Glasenberg may delay departure from Glencore until global travel viable

Ivan Glasenberg, CEO, Glencore

IVAN Glasenberg, CEO of Glencore, could wait until well into 2021 before formally stepping down from the company he has run for the past ten years, said Reuters.

Citing an interview Glasenberg held with Swiss paper NZZ, Reuters said a new CEO of Glencore would have to be first introduced to customers which would require travel, currently inhibited by Covid-19 related restrictions.

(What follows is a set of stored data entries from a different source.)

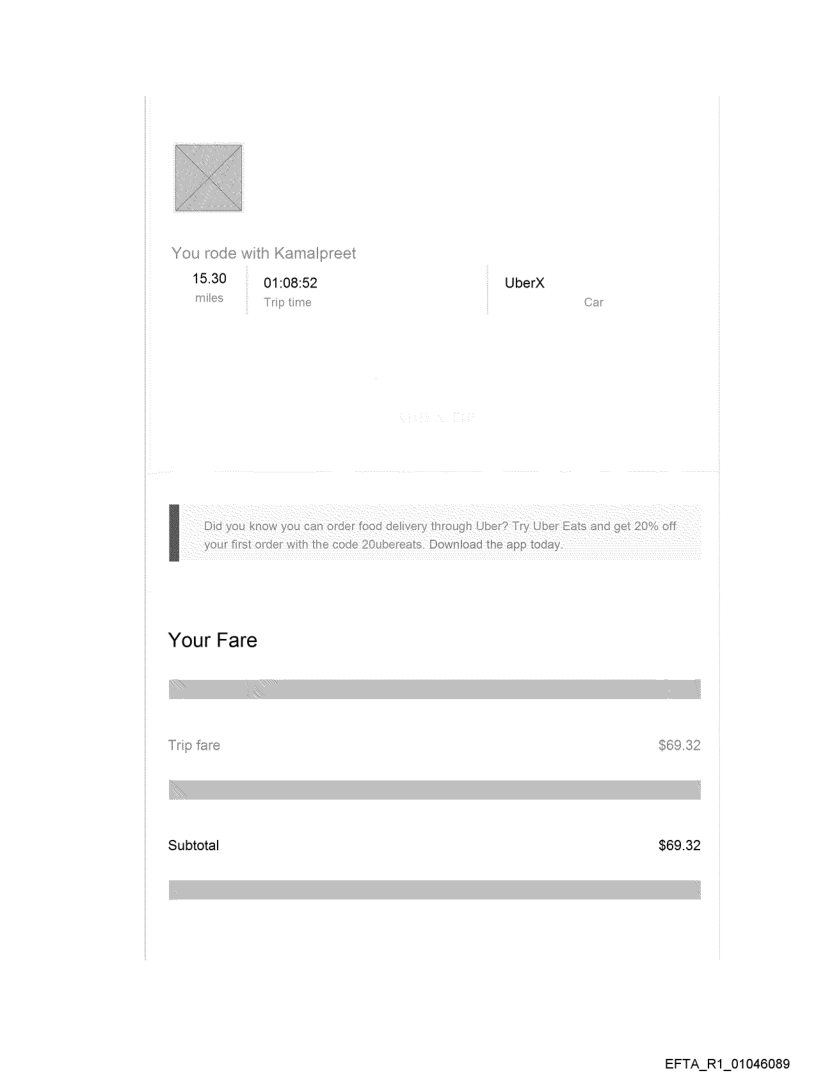
Task: Click the 'Subtotal' label
Action: [x=193, y=846]
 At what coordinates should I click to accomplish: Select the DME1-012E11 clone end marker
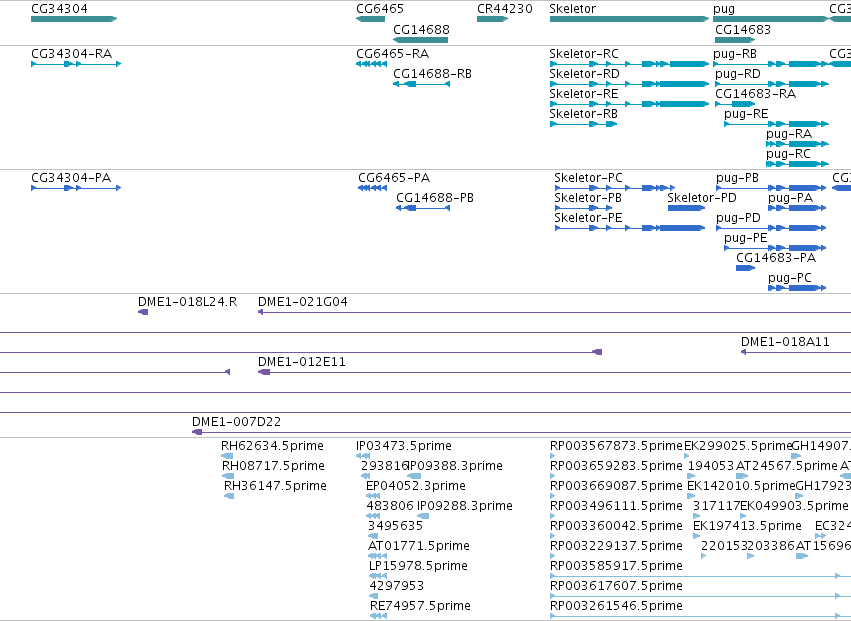264,372
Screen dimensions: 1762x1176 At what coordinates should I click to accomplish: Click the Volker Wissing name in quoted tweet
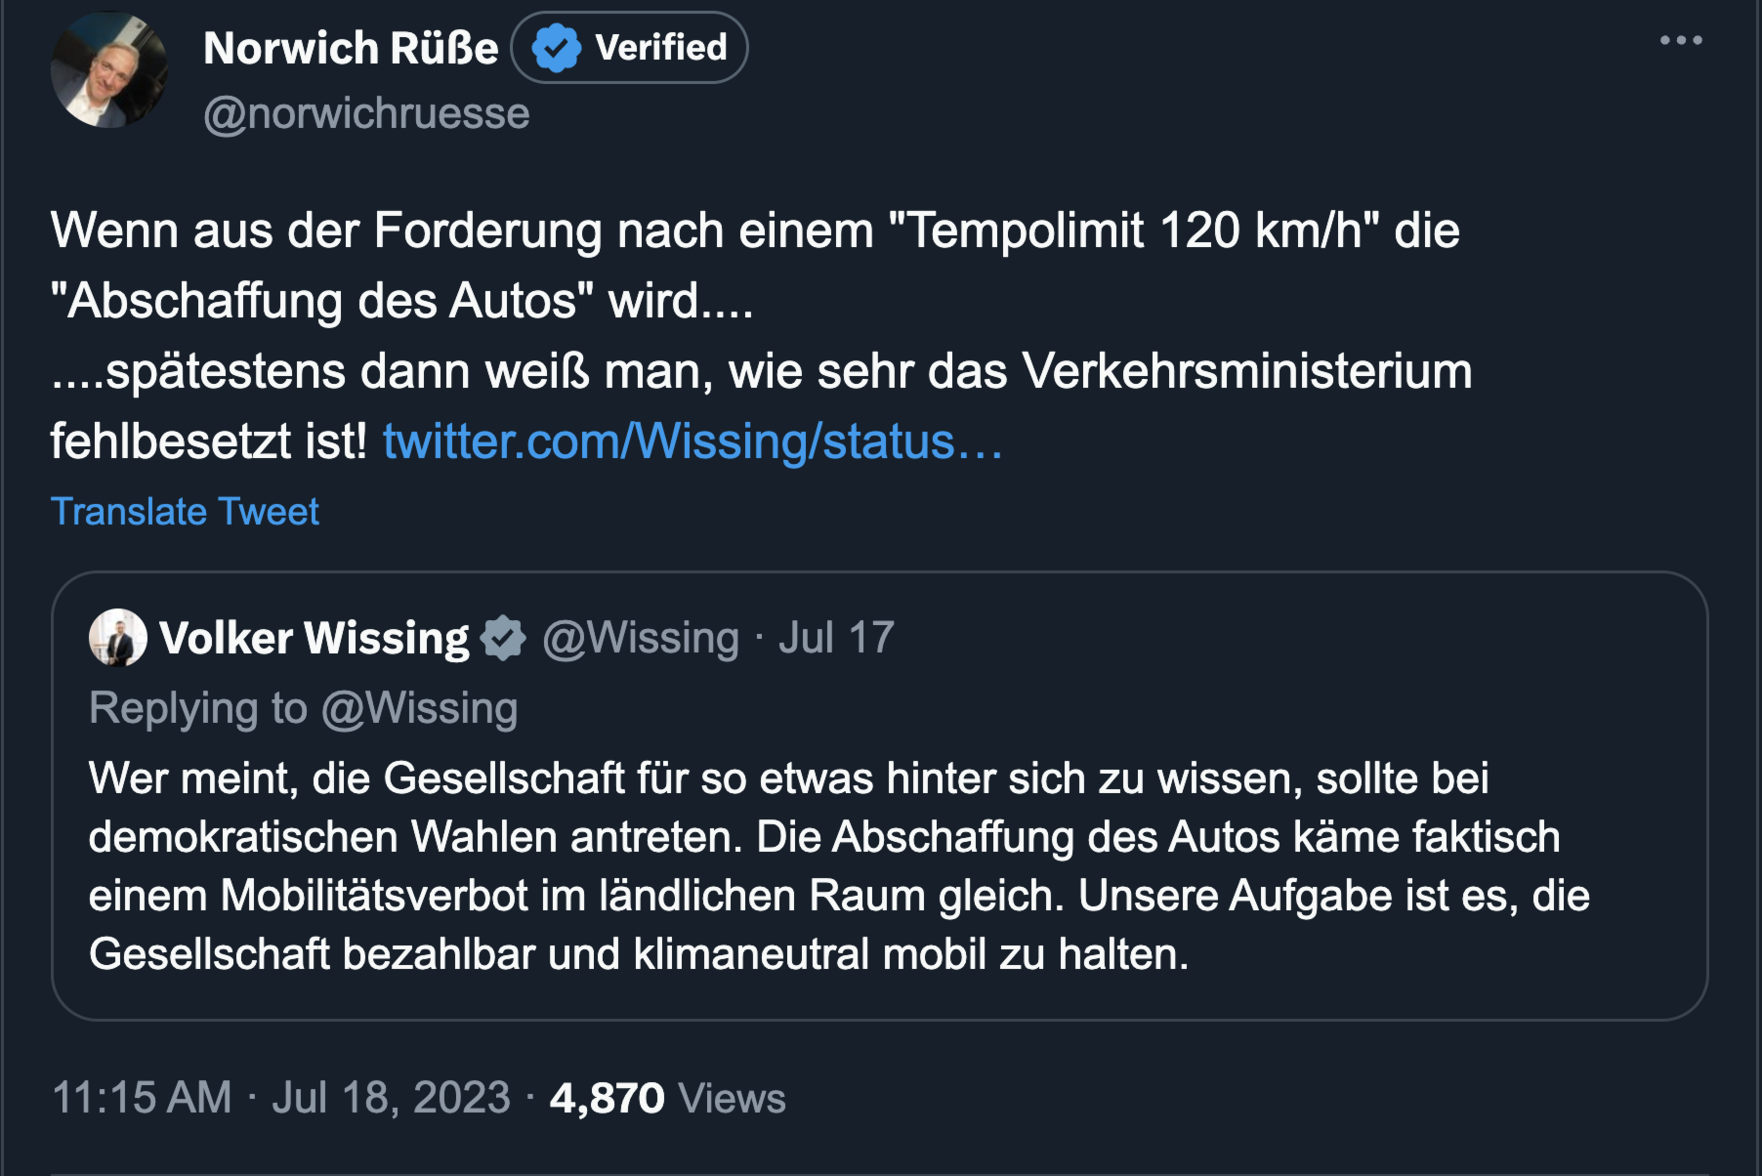point(313,638)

He added that the new CEO would most likely be an internal appointment. “The next CEO shouldn’t have a shadow hanging over him,” Glasenberg said. “I’m confident, because it will be an internal successor who has worked under me for many years and whom I trust.”

Glasenberg has been preparing for his exit from Glencore for a year at least, having first alerted investors of his interest in moving on in “three to five years” in 2018.

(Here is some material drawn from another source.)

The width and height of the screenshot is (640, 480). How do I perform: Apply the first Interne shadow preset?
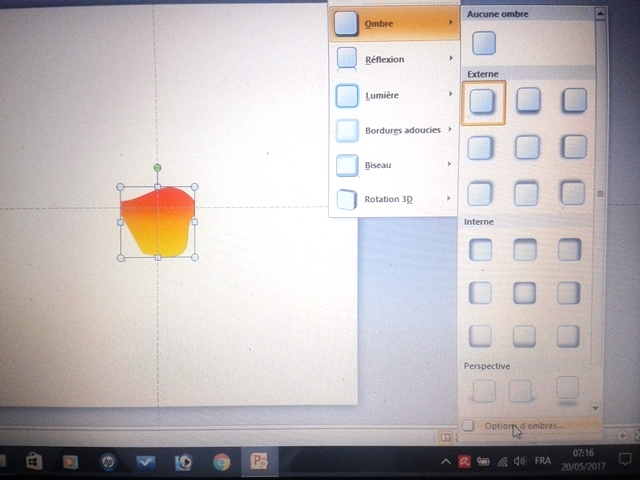tap(481, 250)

When he does step down, Glasenberg will be the last of the so-called ‘Billionaires Club’ – the executives who helped bring Glencore to the London Stock Exchange in May, 2011 and became fabulously rich as a result.

“When I leave here I want to go into a totally different business where the business drives the multiples, and not the market,” he told delegates at the Financial Times Commodities Mining Summit in October.

Commenting on promises at the FT conference by Mark Cutifani, CEO of Anglo American that his group would have its Quellaveco project completed on schedule in 2022, Glasenberg quipped: “Maybe I’ll hang around a bit longer, just to see if Mark is able to develop Quellaveco on time”.